I discovered this yesterday when reading an engaging article by Max Chafkin in Fast Company on Thrun’s about-face, ‘Udacity’s Sebastian Thrun, godfather of free online education, changes course‘. This is commendable – most so-called visionaries stick to their views unimpeded by logic or changing circumstances and outcomes. Chafkin reports that Thrun is quite the opposite of Steve Jobs in this respect, admirers commending his intellectual flexibility.
How has he changed? Well, there’s no need for me to repeat any of the crap that was written about MOOCs in recent years, culminating in 2012 being the ‘Year of the MOOC’. This is what he now admits, to quote from Chafkin’s article:
“I’d aspired to give people a profound education–to teach them something substantial,” Professor Sebastian Thrun tells me when I visit his company, Udacity, in its Mountain View, California, headquarters this past October. “But the data was at odds with this idea.”
“We were on the front pages of newspapers and magazines, and at the same time, I was realizing, we don’t educate people as others wished, or as I wished. We have a lousy product,” Thrun tells me. “It was a painful moment.” Turns out he doesn’t even like the term MOOC.

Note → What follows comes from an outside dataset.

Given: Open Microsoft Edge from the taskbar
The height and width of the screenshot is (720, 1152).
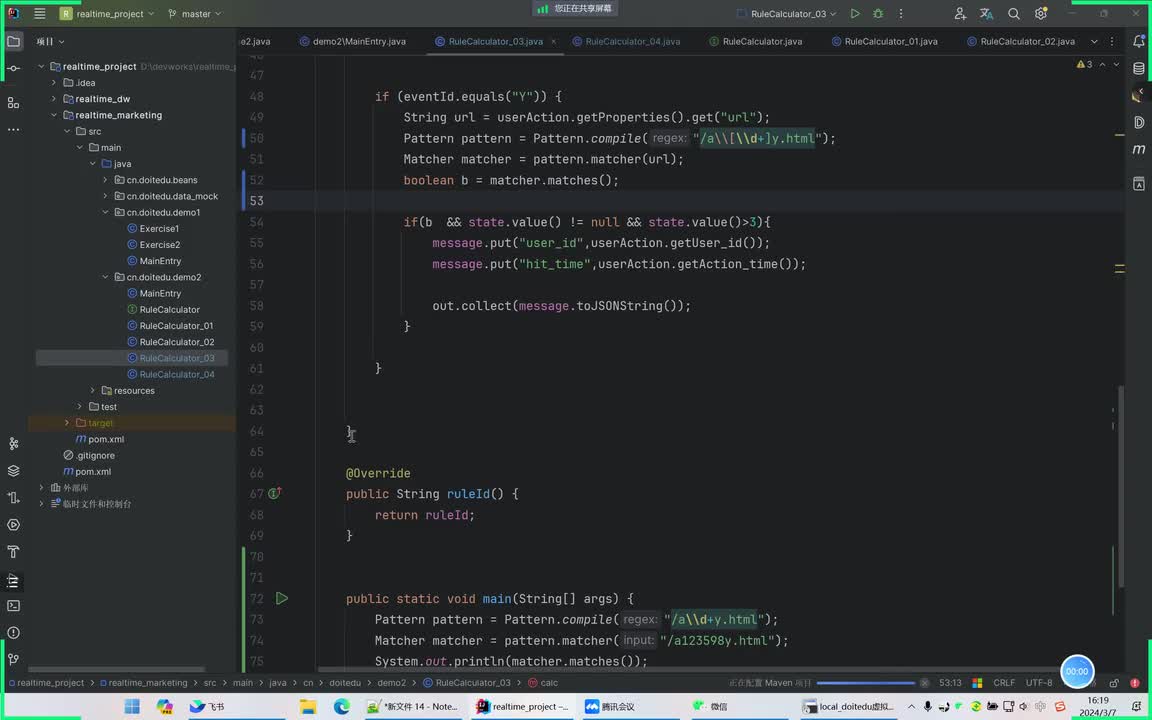Looking at the screenshot, I should click(341, 706).

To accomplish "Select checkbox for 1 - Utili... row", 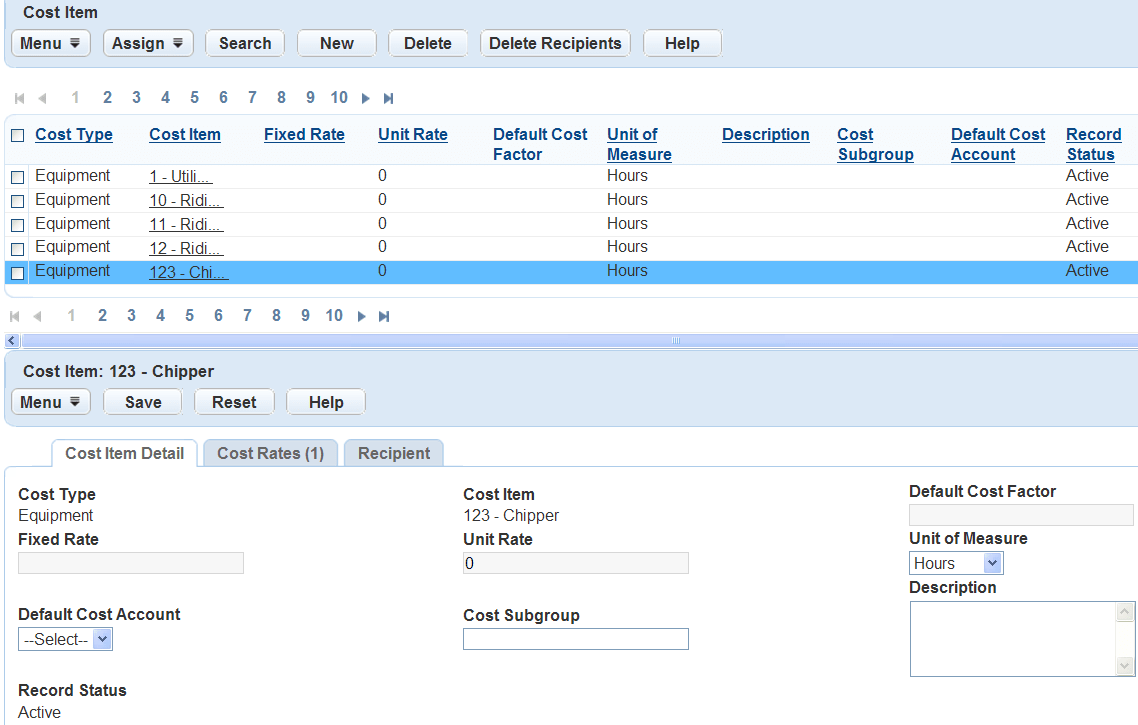I will pyautogui.click(x=17, y=177).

The crux of the problem is, unsurprisingly, the low completion rates for MOOCs. Read the article to see how this has changed Sebastian Thrun’s mind, and what he now sees as the new direction for Udacity and his own aspirations.
It’s a salutory tale that could so easily have been avoided.
Postscript: I sent the link to Martin Weller, just in case he’d missed it. I shouldn’t have bothered; of course he’d seen it, and written a lovely piece: ‘Stop Me If You Think You’ve Heard This One Before‘.